◆ Stated exercise a
For the text on responding to data requests, decide whether each statement below agrees with it: (i) sharing data that is open to the public requires an agreement; (ii) MOUs are best suited for ongoing data transfers with consistent and formalized parameters; (iii) DUAs are best suited for ongoing data transfers. Answer yes or no for each, and quote the deciding words of the text.

# start of Extract provided

Responding to Data Requests

Having an established protocol for responding to a request for data will save you time and effort (see Develop a data request process). The following suggestions will help you respond smoothly to different types of requests.

Ask key questions up front.

Establish a process for how key questions are asked, answered, and documented. We’ve included a detailed list of questions to ask in the section on developing a request process, including:

  • What is the purpose of the request?
  • How does the requester plan to use the data?
  • Who will have access to the data?
  • What is the specific data they are requesting and what are the specific parameters?

If the requester is planning to combine data with another dataset, this will require careful review and consideration from both teams. This could be a complex process, and we’ve included some discussion of data linking in the Linking Datasets section.

Legal counsel should advise you on the specific type of legal agreement needed to share data. However, the information below can help frame productive conversations with your data-sharing partners.

The type of agreement you will need depends on factors like:

  • Whether the data contains personally identifiable information (PII)
  • The sensitivity of the data requested
  • The type of organization requesting the data
  • How the data will be used
  • The scope and duration of the request

There are multiple types of data sharing mechanisms available to state agencies. Each of them is governed by unique requirements and legal considerations.

But first: Do you even need an agreement?

Sharing data that is open to the public does not require an agreement. If the requesting party doesn’t need to identify specific individuals, it may be preferable to release the data to the public by publishing it on the Connecticut Open Data Portal (data.ct.gov). To publish data on the open data portal, refer to the publication guidelines developed by OPM.

Common types of agreements

The following section provides a brief description of these common types of agreement and when to use them:

  • Memorandum of Understanding (MOU)
  • Data Use Agreement (DUA)
  • Enterprise Memorandum of Understanding (E-MOU)
  • Data Sharing Agreement (DSA)
  • Business Associate Agreement (BAA)
  • Statement of Work (SOW)
  • Non-Disclosure Agreement (NDA)

While each of these agreements has a specific function (and a context in which it is appropriate to use), it is not necessarily the case that an agency looking to share data can solely choose any one of these agreements and move forward. These agreements often work together to provide the full details of the nature of a data sharing agreement (for example, the E-MOU, DSA, and DUA tend to work together rather than operating alone).

Memorandum of Understanding (MOU)

MOUs are best suited for ongoing data transfers that have consistent and formalized parameters. An MOU:

  • Identifies the roles and responsibilities of the involved groups
  • Describes why an agreement is required
  • Specifies the terms and conditions for the partnership

MOUs are especially important when the basis for a data sharing relationship is grant funding or a service contract. The process of establishing an “MOU enables potential partners to identify similarities and differences in their priorities and goals, available resources (time, money, and expertise), project timelines, and expected outcomes prior to collaboration.”1

Data Use Agreement (DUA) or Data Use Licenses (DUL)

Data Use Agreements (DUAs) or Data Use Licenses (DULs) are best suited for individual data sharing transactions. DUAs precisely specify the parameters for the data transfer, who will have access to the data, the intended use of the data, and how the requester should destroy data.

# end of Extract provided
# start of Data rows

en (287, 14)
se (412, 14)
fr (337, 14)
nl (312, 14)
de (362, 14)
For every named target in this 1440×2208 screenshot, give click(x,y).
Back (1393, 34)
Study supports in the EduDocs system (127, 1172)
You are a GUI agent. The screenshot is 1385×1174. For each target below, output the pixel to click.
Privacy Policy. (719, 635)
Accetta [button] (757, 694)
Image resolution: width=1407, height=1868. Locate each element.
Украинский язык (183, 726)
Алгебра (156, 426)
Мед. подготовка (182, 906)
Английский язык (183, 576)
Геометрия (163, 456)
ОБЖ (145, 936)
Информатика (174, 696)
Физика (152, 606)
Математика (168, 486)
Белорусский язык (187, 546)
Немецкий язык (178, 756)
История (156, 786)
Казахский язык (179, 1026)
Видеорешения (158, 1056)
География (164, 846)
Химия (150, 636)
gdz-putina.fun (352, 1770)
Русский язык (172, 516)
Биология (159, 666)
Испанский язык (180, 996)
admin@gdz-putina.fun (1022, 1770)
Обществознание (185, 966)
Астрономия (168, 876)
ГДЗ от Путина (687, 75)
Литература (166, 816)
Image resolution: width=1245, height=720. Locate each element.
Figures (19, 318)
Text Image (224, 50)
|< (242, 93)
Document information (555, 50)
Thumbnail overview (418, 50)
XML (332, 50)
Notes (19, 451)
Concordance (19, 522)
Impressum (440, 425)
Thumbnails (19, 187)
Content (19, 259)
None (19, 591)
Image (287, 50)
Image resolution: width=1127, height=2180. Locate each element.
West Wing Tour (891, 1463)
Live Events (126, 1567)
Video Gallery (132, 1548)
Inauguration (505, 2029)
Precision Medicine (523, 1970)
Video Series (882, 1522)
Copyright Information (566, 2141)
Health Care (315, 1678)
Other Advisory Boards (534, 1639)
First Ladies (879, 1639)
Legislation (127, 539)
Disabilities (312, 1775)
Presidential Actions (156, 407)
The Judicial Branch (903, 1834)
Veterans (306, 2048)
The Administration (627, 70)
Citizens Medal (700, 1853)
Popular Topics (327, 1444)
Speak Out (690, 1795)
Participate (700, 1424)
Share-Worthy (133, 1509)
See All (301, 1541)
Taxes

# end of Data rows

◆ Stated exercise b
Rename "Health Care" to "Healthcare" in the rows, starting at the line that has "Inauguration (505, 2029)" and stopping after the last row, with every other part left unchanged. Return only those lines.

◆ Full output a
(i) No: "Sharing data that is open to the public does not require an agreement."
(ii) Yes: "MOUs are best suited for ongoing data transfers that have consistent and formalized parameters."
(iii) No: "Data Use Agreements (DUAs) or Data Use Licenses (DULs) are best suited for individual data sharing transactions."

◆ Full output b
Inauguration (505, 2029)
Precision Medicine (523, 1970)
Video Series (882, 1522)
Copyright Information (566, 2141)
Healthcare (315, 1678)
Other Advisory Boards (534, 1639)
First Ladies (879, 1639)
Legislation (127, 539)
Disabilities (312, 1775)
Presidential Actions (156, 407)
The Judicial Branch (903, 1834)
Veterans (306, 2048)
The Administration (627, 70)
Citizens Medal (700, 1853)
Popular Topics (327, 1444)
Speak Out (690, 1795)
Participate (700, 1424)
Share-Worthy (133, 1509)
See All (301, 1541)
Taxes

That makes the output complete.